Ulrike Lohr:Basis ist die grüne Taxonomie, ein euro­päisches Regelwerk, das es ermöglicht, wirtschaftliche Aktivitäten anhand definierter Kategorien als umwelt­freundlich oder eben nicht zu beurteilen. Diese Taxo­nomie folgt sechs Zielen, eine technische Expert*innengruppe formuliert Vorschläge, wie die zu erreichen sind: Klimaschutz, Anpassung an den Klimawandel, nachhalti­ge Nutzung von Wasserressourcen, Wandel zu einer Kreislaufwirtschaft, Vermeidung von Verschmutzung und Schutz von Ökosystemen und Biodiversität. Bis jetzt sind die Anforderungen für die ersten zwei Umweltziele ausformuliert, die weiteren sind in Arbeit. Als konform zu diesem Regelwerk gelten Wirtschaftsaktivitäten, die einen wesentlichen Beitrag zu mindestens einem der Ziele leisten und der Erreichung der anderen nicht entgegenstehen. Das Interessante an der grünen Taxonomie ist, dass es wirklich ans Eingemachte geht, dass es um Details geht. Da treffen sehr unterschiedliche Interessen aufeinander, da wird viel gestritten,
beispielsweise darüber, ob Atomkraft als nachhaltig gilt. Die Technical Expert Group hat „Nein“ gesagt, es gibt aber Staaten in der EU, die sich sehr dafür einset­zen, Atomkraft doch als nachhaltig zu klassifizieren.

Das Ganze hat ja zum Ziel, nachhaltige Investitionen zu fördern. Worin liegt der Anreiz für Unternehmen, sich taxonomiekonform zu verhalten, um in Nachhaltigkeitsfonds aufgenommen zu werden?

Ulrike Lohr:Das Interesse der Bürger*innen an nach­haltigen Produkten in der EU wächst.

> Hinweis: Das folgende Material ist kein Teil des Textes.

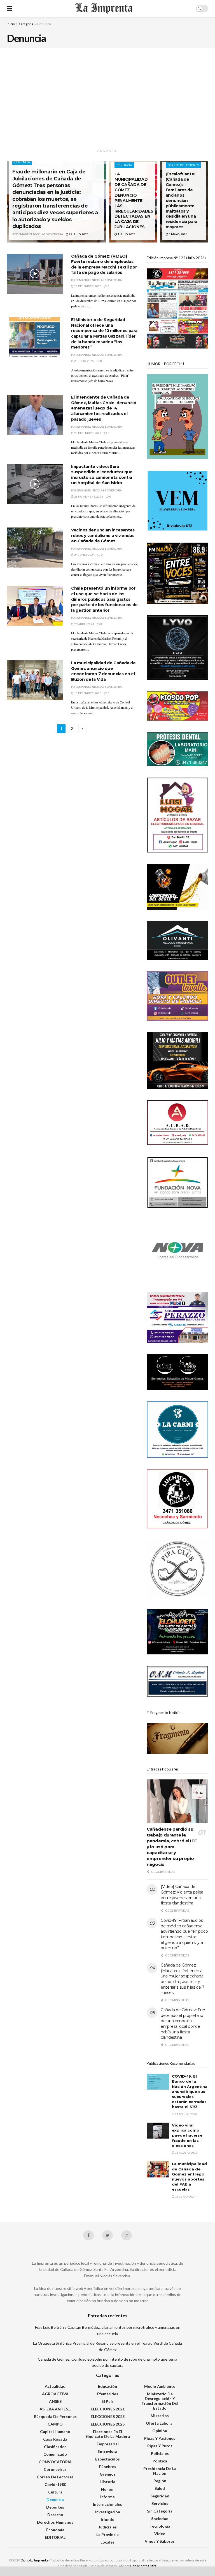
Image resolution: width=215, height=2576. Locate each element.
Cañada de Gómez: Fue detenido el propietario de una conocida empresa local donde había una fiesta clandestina (183, 2023)
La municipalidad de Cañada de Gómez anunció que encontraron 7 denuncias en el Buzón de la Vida (103, 671)
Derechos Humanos (55, 2522)
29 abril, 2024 (84, 624)
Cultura (55, 2492)
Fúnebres (107, 2466)
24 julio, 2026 (78, 234)
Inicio (11, 24)
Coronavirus (55, 2469)
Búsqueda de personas (55, 2416)
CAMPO (55, 2424)
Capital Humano (55, 2431)
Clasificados (55, 2446)
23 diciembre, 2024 (87, 433)
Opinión (159, 2430)
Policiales (160, 2453)
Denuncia (44, 24)
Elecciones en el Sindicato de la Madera (107, 2434)
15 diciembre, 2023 (87, 693)
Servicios (159, 2503)
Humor (107, 2489)
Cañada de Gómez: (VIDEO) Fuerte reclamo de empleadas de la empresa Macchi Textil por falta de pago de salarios (104, 264)
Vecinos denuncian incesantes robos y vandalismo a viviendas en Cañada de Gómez (103, 535)
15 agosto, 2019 (185, 2152)
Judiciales (108, 2527)
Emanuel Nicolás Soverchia (40, 234)
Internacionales (107, 2504)
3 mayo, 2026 (177, 234)
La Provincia (107, 2534)
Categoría (26, 24)
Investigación (107, 2511)
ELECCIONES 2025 (108, 2424)
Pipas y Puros (159, 2445)
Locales (107, 2542)
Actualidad (55, 2386)
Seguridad (159, 2495)
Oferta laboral (160, 2423)
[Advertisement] (107, 99)
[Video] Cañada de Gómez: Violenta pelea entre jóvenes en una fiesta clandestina (182, 1895)
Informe (107, 2496)
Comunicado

Wenn ab nächs­tem Jahr die Anleger*innen gefragt werden, ob sie ein nachhaltiges Produkt möchten und diese Frage von zunehmend mehr Menschen mit Ja beantwortet wird, wird das Angebot größer werden müssen. Für die Unternehmen gibt es im übrigen eine weitere Direktive, das CSR-­Richtlinienumsetzungsgesetz. Insbesondere große börsennotierte Unternehmen mit mehr als 500 Mitarbeiter*innen müssen künftig verstärkt Auskunft über nicht­finanzielle Aspekte ihrer wirtschaftlichen Tätigkeit geben. Das wird hoffentlich nicht nur mehr Transparenz zur Folge haben, sondern auch bewirken, dass sich die Unternehmen selbst stärker mit ökologi­schen und sozialen Mindeststandards beschäftigen müs­sen, wenn sie in nachhaltige Fonds kommen wollen. Diese Berichtspflicht ist eigentlich ein Riesenthema. Bei den Unternehmen und im Finanzmarkt wird es sehr aufmerksam verfolgt, in der Öffentlichkeit kaum, obwohl zu erwarten ist, dass Unternehmen und Finanzbranche große Änderungen bevorstehen.

Du hast soeben soziale Mindeststandards angesprochen. Muss nachhaltig nicht eigentlich automatisch auch sozial sein? Reicht die Berücksichtigung sozialer Kriterien in der grünen Taxonomie eurer Einschätzung nach aus?

Ulrike Lohr: Es gibt soziale Mindeststandards innerhalb der Taxonomie. Taxonomie konforme Aktivitäten dürfen nicht gegen die Menschenrechte verstoßen oder Kor­ruption zulassen. Kinderarbeit, Zwangsarbeit sind nicht zulässig. Aber das ist zu wenig. Deswegen hat jetzt eine Arbeitsgruppe einen Vorschlag für eine soziale Taxonomie formuliert und zur Diskussion vorgelegt. Wie sähen denn soziale Kategorien aus? Was ist gute soziale und menschenrechtliche Praxis von Unternehmen? Welche Produkte und welche Sektoren haben das Potenzial, einen besonderen sozialen Nutzen zu bringen? Ein Beispiel wäre ein pharmazeutisches Unternehmen, das auch für arme Bevölkerungsgruppen zugängliche Medikamente herstellt.

Die Fragestellung würde sich ändern, erweitern. Sie würde nicht mehr lauten: Ist das eine nachhaltige Investition ohne Kinderarbeit, sondern: Ist das eine, die für nachhaltige Stromversorgung für benachteiligte Gruppen sorgt? Welche positiven Effekte für die Wah­rung von Menschenrechten könnten Unternehmen leisten? Worin könnte der zusätzliche Nutzen für Mensch und Umwelt liegen? Das wäre ein Paradigmenwechsel. Als Orientierungsrahmen gibt es die Nachhaltigen Entwicklungsziele der UN (SDG) ebenso wie die UN Leit­prinzipien für Wirtschaft und Menschenrechte. Momen­tan steht die soziale Frage weit hinten an. Die Klimabe­wegung ist größer. Aber über die Mindeststandards hinaus die soziale Dimension mitzudenken, das ist eine Riesenchance.